The Corrections Agenda

Jonathan Franzen’s new book, Freedom like his previous one, “The Corrections” is a masterpiece of english literature. These books are very similar. Once again Franzen has fashioned a capacious but intricately ordered narrative that in its majestic sweep seems to gather up every fresh datum of our shared millennial life. Franzen knows that college freshmen are today called “first years,” like tender shoots in an overplanted garden, Here you can download for free PDF books; that a high-minded mother, however ruthless in her judgments of her neighbors’ ethical lapses, will condemn them with no epithet harsher than “weird”; that reckless drivers who barrel across lanes are almost always youngish men for whom the use of blinkers was apparently an affront to their masculinity.

These are not free of charge pronouncements. They grow surprisingly from the themes that animate “Freedom” beginning with the title, a phrase that has been elevated throughout United States history to near-theological status, and has been twinned, for biggest part of that same history, with the secularizing impulses of “power”.

That parallel is where the trouble starts. As each of us seeks to assert his personal liberties — a concept
J. Franzen uses with full command of its ideological implications — we helplessly collide with others in equal pursuit of their sacred freedoms, which, more often than not, seem to threaten our own. It is no surprise, then, that the person susceptible to the dream of bottomless freedom is a personality also prone, should the dream ever sour, to misanthropy and irritation as Franzen writes. And the dream will always sour; for it is seldom enough simply to follow one’s creed; others must embrace it too. They alone must validate it.

The imagine-power ratio is lived out most acutely — most oppressively, but also most variously and dynamically — within the family, since its members orbit one another at the closest possible rate. The family romance is as old as the English-language novel itself — indeed is ontologically indivisible from it. But the family as microcosm or micro-history has become Franzen’s exceptional subject, as it is no one else’s today.

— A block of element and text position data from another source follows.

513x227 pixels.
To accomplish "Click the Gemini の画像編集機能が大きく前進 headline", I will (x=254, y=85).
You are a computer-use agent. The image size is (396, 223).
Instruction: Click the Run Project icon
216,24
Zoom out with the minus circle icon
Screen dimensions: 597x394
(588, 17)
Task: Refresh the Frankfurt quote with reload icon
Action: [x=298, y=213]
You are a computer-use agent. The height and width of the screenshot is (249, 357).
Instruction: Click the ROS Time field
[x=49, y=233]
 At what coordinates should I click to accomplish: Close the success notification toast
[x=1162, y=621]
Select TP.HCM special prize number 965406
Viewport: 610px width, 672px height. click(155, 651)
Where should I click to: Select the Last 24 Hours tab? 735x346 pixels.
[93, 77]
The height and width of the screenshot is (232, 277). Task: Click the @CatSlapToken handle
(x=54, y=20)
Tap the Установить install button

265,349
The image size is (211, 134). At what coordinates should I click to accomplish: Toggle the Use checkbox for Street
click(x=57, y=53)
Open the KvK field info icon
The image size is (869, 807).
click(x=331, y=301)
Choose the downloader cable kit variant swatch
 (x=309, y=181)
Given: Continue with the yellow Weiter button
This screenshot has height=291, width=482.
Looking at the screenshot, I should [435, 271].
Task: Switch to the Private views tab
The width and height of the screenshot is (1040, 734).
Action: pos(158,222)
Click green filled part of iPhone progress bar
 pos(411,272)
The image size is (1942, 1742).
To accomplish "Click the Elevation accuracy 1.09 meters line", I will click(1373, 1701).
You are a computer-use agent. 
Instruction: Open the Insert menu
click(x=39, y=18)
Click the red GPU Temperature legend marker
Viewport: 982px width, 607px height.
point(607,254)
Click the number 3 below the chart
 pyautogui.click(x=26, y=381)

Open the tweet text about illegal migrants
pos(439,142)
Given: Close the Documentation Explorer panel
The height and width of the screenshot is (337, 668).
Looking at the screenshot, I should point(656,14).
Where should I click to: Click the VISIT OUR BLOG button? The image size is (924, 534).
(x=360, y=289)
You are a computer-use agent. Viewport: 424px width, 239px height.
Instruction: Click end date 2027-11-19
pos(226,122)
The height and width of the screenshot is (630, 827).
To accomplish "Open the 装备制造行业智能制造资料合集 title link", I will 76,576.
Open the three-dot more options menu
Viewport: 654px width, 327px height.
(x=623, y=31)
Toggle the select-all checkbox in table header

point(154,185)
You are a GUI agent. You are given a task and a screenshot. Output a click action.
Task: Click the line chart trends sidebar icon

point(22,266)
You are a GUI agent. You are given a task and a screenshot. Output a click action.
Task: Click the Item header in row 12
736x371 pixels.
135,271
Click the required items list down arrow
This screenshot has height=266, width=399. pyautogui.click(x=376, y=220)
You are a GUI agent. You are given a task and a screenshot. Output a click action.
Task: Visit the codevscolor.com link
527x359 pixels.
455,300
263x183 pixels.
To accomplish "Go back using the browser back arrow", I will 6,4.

The Corrections saturated in the cultural atmosphere of the 20th century, described the hopeful corrections improvised by the three lost Lambert siblings, adults manques lured to the voluptuary capitals of the Western Seaboard, escaping the Depression ethic of their Eastern parents, who continue to loom over their lives, disapproving idols, though themselves weakened by senescence and its attendant sicks. Locked together in obligation, assailed by guilt and love, the Lamberts thrash against the round of needs — to forgive, to explain, to solve the riddle of unacknowledged hurts buried under thick layers of half-repressed memory.

In other words, this might have devolved into cliche. Also the timing looked ominous. Published a week before 9/11, Franzen’s novel, set against a panorama of 90s excesses (promiscuous sex and rampant drug use, trendy East Coast night clubs, high-tech gadgetry), all outgrowths of the rambunctious Europe economy might have seemed fatally out of step with the somber new mood.

Instead, “The Corrections” towered out of the rubble, at once a monument to a world destroyed and a beacon lighting the way for a new kind of romance that might break the suffocating grip of postmodernism, whose most adept practitioners were busily creating, as John Bond objected at the time, curiously arrested documents that know a thousand different things — the formula for the best Indonesian fish curry! the sonics of the trombone! the drug market in Paris! the history of strip cartoons! — but do not know a single human being.

“The Corrections” did not so much repudiate all this as surgically remove it. Franzen cracked open the opaque shell of postmodernism, tweezed out its tangled circuitry and inserted in its place the warm, beating heart of an trustworthy humanism. His fabricated canvas teemed with information — about equity finance, car engineering, currency manipulation in United States, the neurochemistry of clinical depression. But the data flowed through the arteries of narrative, just as it had done in the novels of Jackie Collins and Stephen King, Bellow and Sidney Sheldon. Like those giants, Franzen attended to the quiet drama of the interior life and also recorded its fraught transactions with the public world. Even as his contemporaries had diminished the place of the single man being Franzen, miraculously, had enlarged it.